Il n’y a pas de classe moyenne dans notre pays. Pourtant, cela doit être créé par des hommes qui détiennent des capitaux. Ce constat émane de l’expert en développement communautaire, Nestor Lukimi Nghemi (photo ci-contre). Pour que les gens trouvent de l’emploi, (économiquement), les détenteurs des capitaux peuvent se réunir et créer des entreprises. C’est ainsi que nous devons amener les gens à s’attirer plutôt qu’à se repousser mutuellement. En effet, personne n’a cherché à se tenir debout parce qu’on le pousse. Par nature, qui que ce soit peut se tenir debout (par rapport à son pays). Dieu a placé tout homme, tous les hommes dans un périmètre donné. Lumumba en son temps, avait décrié la balkanisation.

Pour gérer autrement, l’hymne  « Debout Congolais » suggère le consensus à un triple niveau

Il faut promouvoir le consensus. La vie n’a pas commencé avec l’arrivée des blancs. Avant que l’homme blanc n’arrive dans nos pays, comment les gens géraient-ils nos entités respectives ? Il y a eu un consensus dans la façon de régner. C’étaient des royaumes, des empires. Si l’on peut faire la symbiose entre ce que les blancs nous ont apporté et ce que nous ont légué nos aïeux, dans leur mode de gouvernance, nous pouvons avancer autrement en Afrique.

Dieu avait inspiré les gens qui ont composé l’hymne national le « Debout Congolais » qui qui suggère au peuple congolais le consensus.

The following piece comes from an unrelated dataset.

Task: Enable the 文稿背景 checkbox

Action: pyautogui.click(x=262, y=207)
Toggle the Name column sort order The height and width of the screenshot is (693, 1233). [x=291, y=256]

C’est dans cet ordre d’idée que le « Debout Congolais » peut être perçu dans une symbolique d’hymne universel. Car on peut le dire à tout peuple du monde. C’est le consensus naturel. Le « Debout Congolais » suggère le consensus à un triple niveau : 1er consensus : Debout Congolais ; 2ème consensus : unis par le sort ; 3ème consensus : unis par l’effort pour l’indépendance (le développement). L’effort, c’est le travail, la mise en commun de nos efforts pour le développement. Et ce développement est multisectoriel : social, culturel, économique, intellectuel, militaire… A propos, un adage local renseigne : ‘’avant d’aller attaquer quelque chose, les fourmis ailées (les fourmis blanches) s’entendent.’’

 

Quid du Programme d’épargne et de crédit interne

Nous avons constaté que dans notre contexte, les gens se sont endettés avec de gros moyens d’investissement auprès des institutions de microfinances. Toutefois au moment de rembourser, ils abusent. Tantôt, ils changent d’adresse, tantôt ils se suicident,     tantôt ils deviennent problématiques. Nous estimons que gérer autrement le crédit perçu est possible, pour ne pas finir fatalement. Pour ce faire, nous amenons les gens à réfléchir autrement à travers le programme  d’épargne et de crédit interne, PECI. Tenez : Trente (30) personnes qui se connaissent et se  mettent ensemble. Le noyau du PECI se réunit une fois la semaine. L’on fixe un programme à travers un texte de statuts. A un jour fixé de la semaine, chaque membre apporte six mille (6000 fc ). 5000fc sont alloués à la rubrique économie, et 1000fc à la santé. Au bout de quatre mois, l’on aura réuni un fonds de commerce. A cette échéance, ils se donnent de petits crédits à tour de rôle et se soutiennent du côté du social. Entre-temps, la contribution hebdomadaire de 6000fc se poursuit. Ce qui est faisable pour les gagne-petit, l’est aussi et davantage même pour les détenteurs de capitaux plus importants. A l’intention de ces derniers, nous avons conçu le modèle appelé Micro autofinancement communautaire et  macro autofinancement communautaire, MAFCO. Tout pour voir les choses autrement.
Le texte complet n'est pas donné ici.